__EXERCICE PROPOSÉ A__: Quelle note la critique de Don’t Look Up attribue-t-elle au film ?
__EXERCICE PROPOSÉ B__: Modifiez le passage de la critique de Don’t Look Up qui s’ouvre sur les mots contenant "Temps de lecture : 7" et se termine par "un excellent film.", en remplaçant "excellent" par "remarquable".
__EXERCICE PROPOSÉ C__: Poursuivez la critique de Don’t Look Up à partir de l’endroit où elle s’arrête.

__TEXTE À LIRE__:
::::

Avis Netflix. Don’t Look Up, déni cosmique, défi comique. Intelligence en action. 8/10

Temps de lecture : 7 minutes

Comparé à toute la daube que nous déverse régulièrement le cinéma américain, Don’t Look Up : Déni cosmique de 2021 est un excellent film.

Le titre français « Don’t Look Up, déni cosmique » apporte ce petit plus intéressant. Le déni crasse des autorités en place est effectivement, d’intensité et de localisation « cosmiques », à tous points de vue.

Le film Don’t Look Up n’est pas qu’un énième film sur la fin du monde instantanée, suite à la collision d’astres. Un sujet d’ailleurs très intéressant philosophiquement puisqu’il pose la question de notre positionnement quant à notre mort à tous, sous l’angle individuel mais aussi sous l’angle collectif. Deux pôles antagonistes.

  • On a déjà vu cela par exemple dans le choc des mondes – Film Science fiction (1951), mais là c’est plutôt la réflexion entre l’individualisme égoïste et l’intérêt général, « restreint » à quelques rares chanceux.
  • Le positionnement « biblique » du dernier testament (1983), ne manque pas de sel non plus, mais on ne va pas se perdre dans des digressions.

::::

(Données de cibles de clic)
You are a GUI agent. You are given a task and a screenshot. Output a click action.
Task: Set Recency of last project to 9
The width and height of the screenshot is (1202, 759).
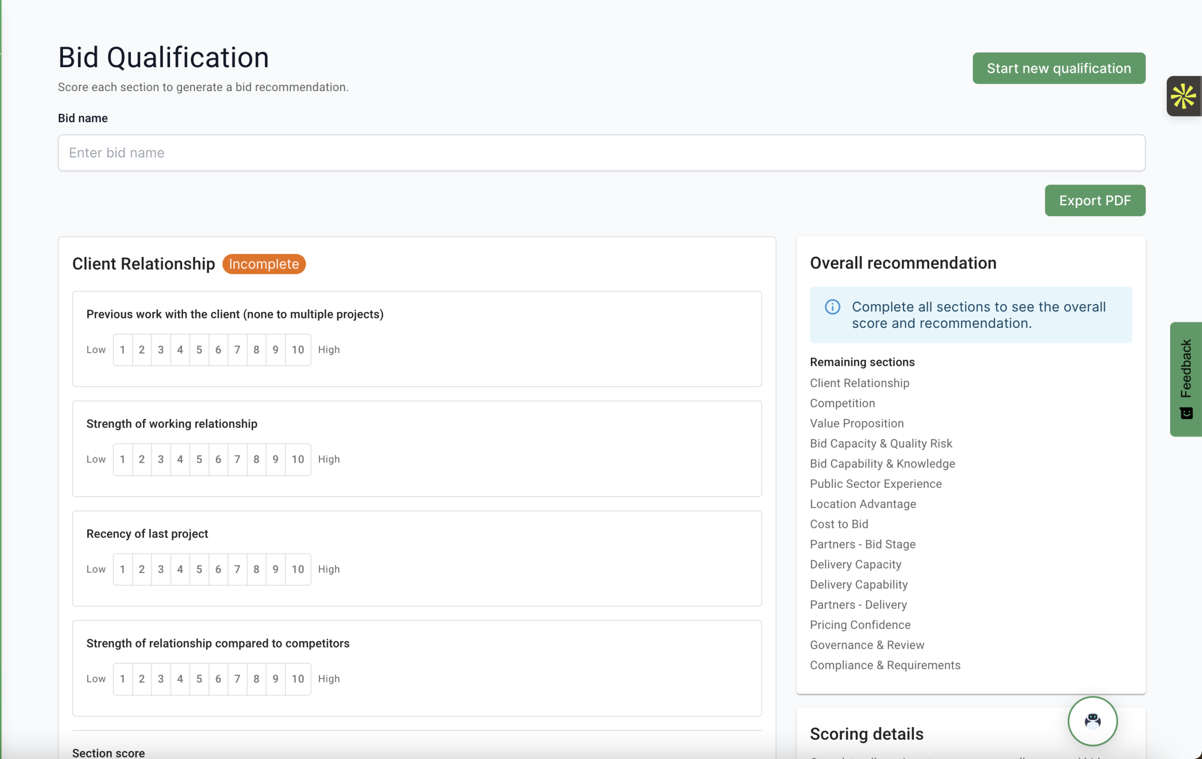(275, 569)
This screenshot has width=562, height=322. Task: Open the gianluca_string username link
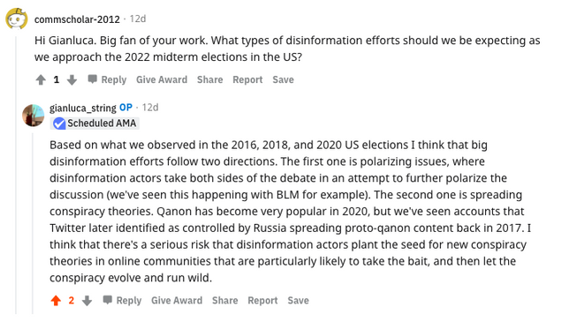coord(83,108)
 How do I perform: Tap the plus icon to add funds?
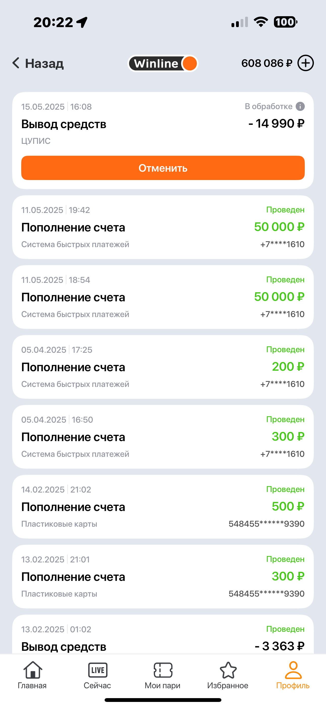pyautogui.click(x=306, y=63)

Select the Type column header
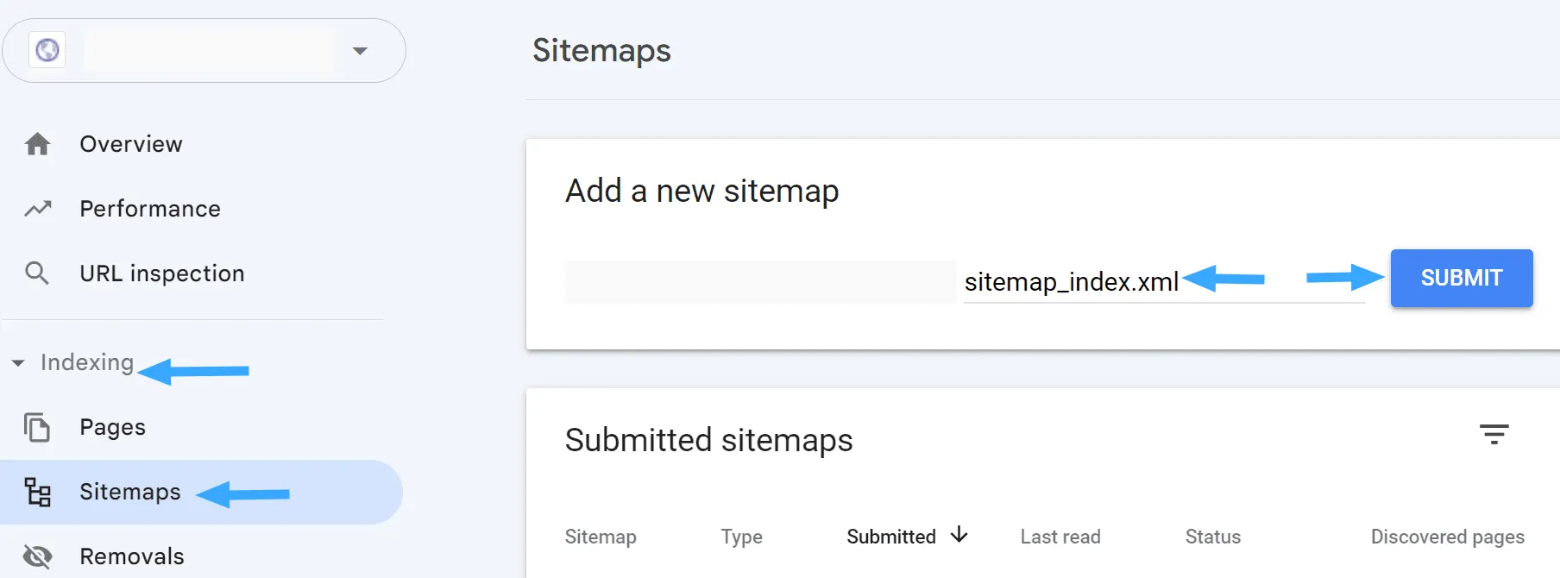741,536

::::

__BONNE RÉPONSE A__: 8/10

__BONNE RÉPONSE B__:
Temps de lecture : 7 minutes

Comparé à toute la daube que nous déverse régulièrement le cinéma américain, Don’t Look Up : Déni cosmique de 2021 est un remarquable film.

__BONNE RÉPONSE C__:
  • Le long métrage le plus fort sur le « que ferions nous, si cela nous arrivait à nous » est à mon avis celui de Lars Von Trier, le Melancholia de 2011. Bien qu’étant plus intimiste, il présente des points communs avec Don’t Look Up.

Le film nous distrait et il nous emballe même parfois Mais il est aussi en mesure de nous faire réfléchir. La satire qu’il développe sur le show-biz, la politique et l’american way of life, n’est pas si caricaturale que cela… elle est juste hyperbolique, ou parabolique si vous pensez qu’elle cache un message. Et plus du spectacle de la bêtise, qu’on nous sert le plus souvent, c’est l’exposé des conséquences de l’incurie qui prend le dessus. Et c’est bien plus malin.

C’est un film qui souligne le bornage et la suffisance du monde politico-médiatique. Mine de rien le réalisateur Adam McKay, qui a été aux manettes de la télévision américaine, versus dissidence, sait dénoncer les évidents travers du système. Il prend des risques ce faisant. Scénariste du Saturday Night Live, mais aussi un grand complice de L’Amérique de Michael Moore : l’incroyable vérité. Il s’y connaît en dénonciation de l’hypocrisie générale.

La psychologie des protagonistes est fortement soulignée, tout en préservant de nombreuses nuances subtiles. Il en est de même pour les idées clefs qui traversent le film ; nettes mais détaillées.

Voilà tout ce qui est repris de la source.